In conclusion, I find that Royal's request that Mrs. Kasperowicz be examined by Drs. Feldman and Smith is reasonable in all the circumstances.
Order:
Royal's requests that Mrs. Kasperowicz be examined by Drs. Feldman and Smith are reasonable. However, Royal must provide Mrs. Kasperowicz's solicitors with copies of the reports of Drs. Feldman and Smith at least four weeks before the commencement of the arbitration hearing.
May 29, 1997
Shemin Manji
Arbitrator
Date
Footnotes
- Prior to January 1, 1994, Ontario Regulation 672 was called the No-Fault Benefits Schedule. After that date it became the Statutory Accident Benefits Schedule — Accidents On or Between June 22, 1990 and December 31, 1993. In this decision, the term "Schedule" will be used to refer to Regulation 672.
- Other arbitrators have also agreed with Senior Arbitrator Naylor. See Ramjeet and State Farm Insurance Company (December 23, 1993), A-004685, Mora and Pafco Insurance Company Limited (March 20, 1995), OIC A-011093 and Glynn and General Accident Assurance Co. Of Canada (November 25, 1996), OIC A96-000004.
- By letters dated March 4 and March 9, 1997, Royal received clinical notes and records from Dr. Anis, the Creditview Rehabilitation Clinic and Dr. Swiercsik. However, I was provided with no evidence and the parties made no submissions in respect of how helpful these notes were in assessing her current condition.

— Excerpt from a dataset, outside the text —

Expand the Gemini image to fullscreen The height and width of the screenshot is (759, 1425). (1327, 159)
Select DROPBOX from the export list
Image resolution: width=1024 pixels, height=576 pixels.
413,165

- See Worthman and AXA Insurance (Canada) (March 13, 1997), OIC A96-000486. See also my decision in Granic and Allstate Insurance Company (January 30, 1995), OIC A-006615. See also, Belair Insurance Company Inc. and F.S. (Appeal decision) (June 11, 1996), OIC P96-00039A and Glynn and General Accident Assurance Company (supra).
- Letter dated February 20, 1997 from Mr. Tessis to Mr. Brown
- These facts are derived from Dr. R. Saplys' report dated September 21, 1995, Dr. J.A. Nathanson's report dated September 25, 1995 and Dr. Jeffrey P. Wyndowe's report dated October 7, 1995. These reports were filed by Royal prior to the initial pre-hearing.